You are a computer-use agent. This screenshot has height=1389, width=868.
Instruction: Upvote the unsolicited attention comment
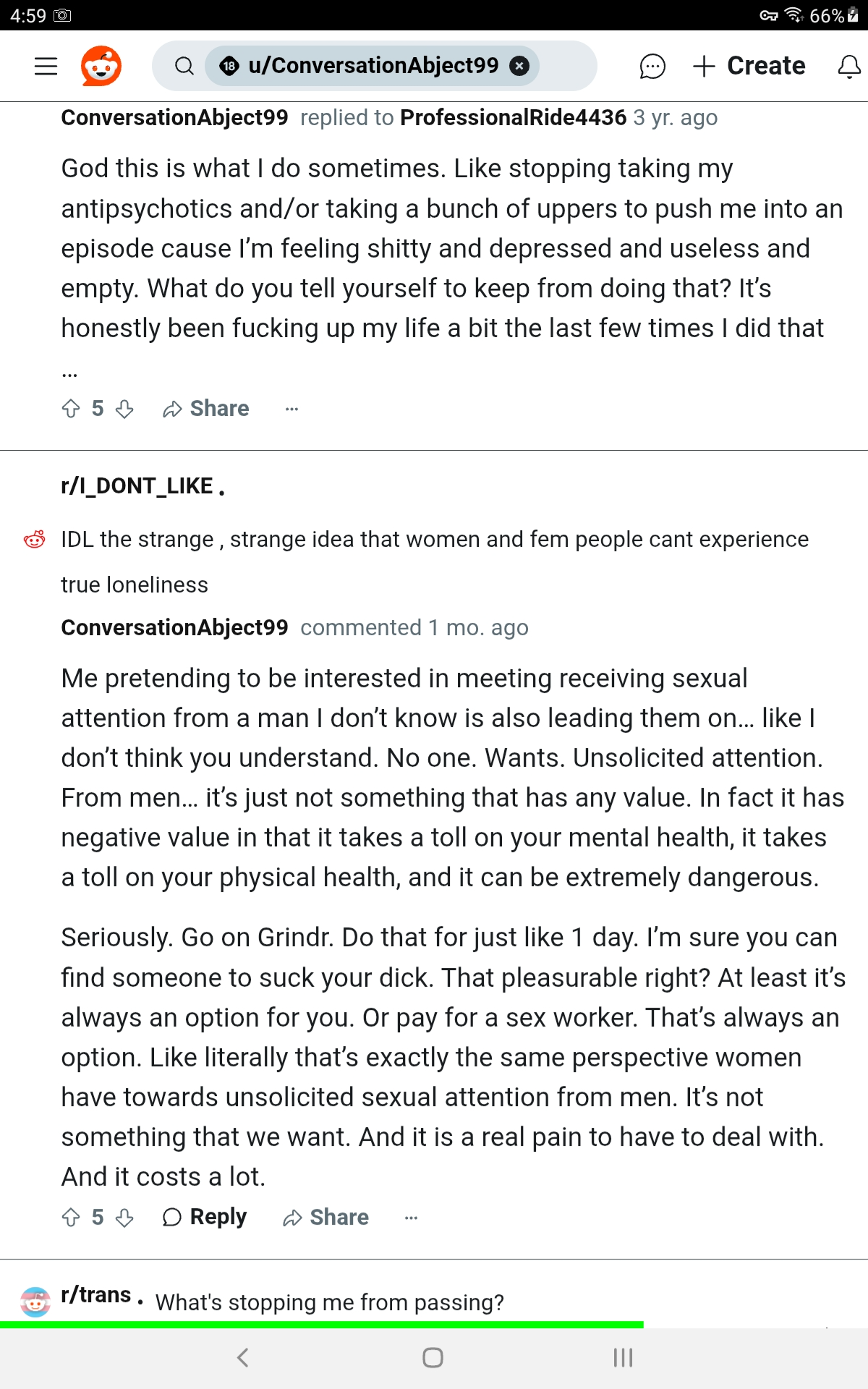71,1218
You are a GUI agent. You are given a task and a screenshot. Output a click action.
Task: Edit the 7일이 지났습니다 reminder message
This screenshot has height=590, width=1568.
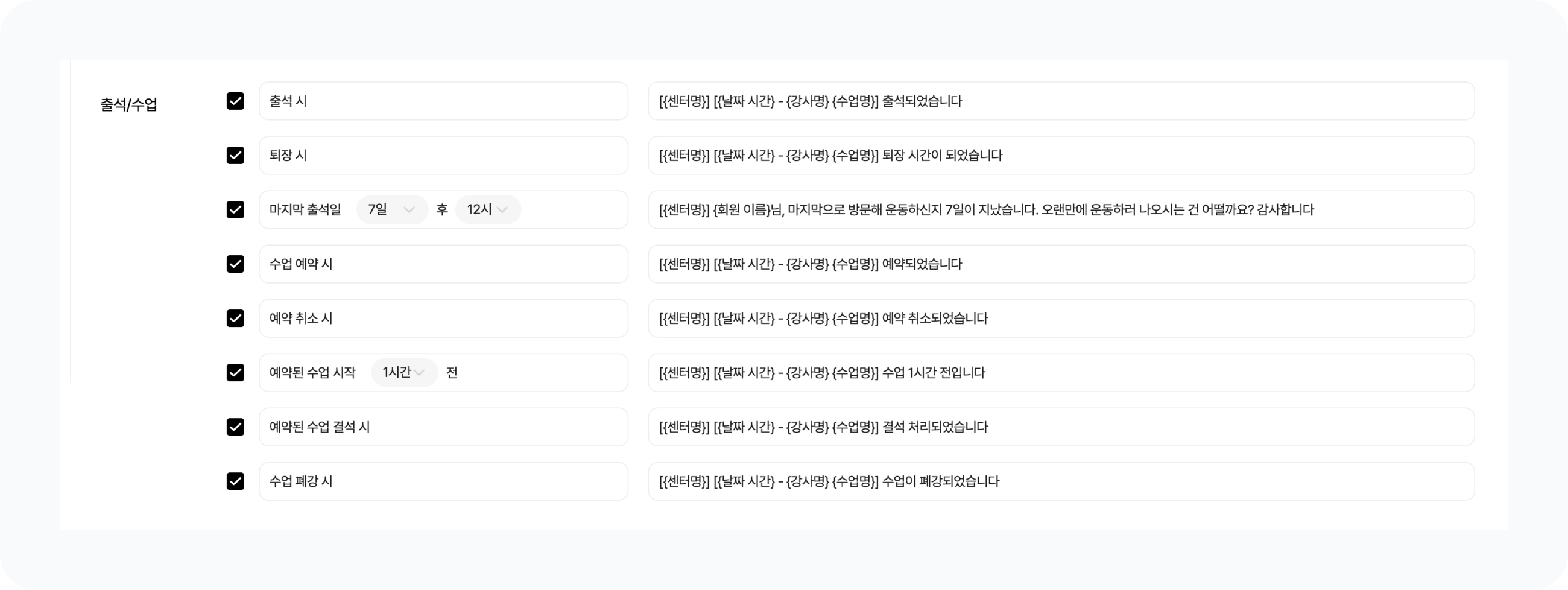(1060, 209)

════

**What is expected:** Output each line of the listing in which the string "agent" is found.

**Task answer:**
You are a computer-use agent. This screenshot has height=1389, width=868.
You are a GUI agent. You are given a task and a screenshot. Output a click action.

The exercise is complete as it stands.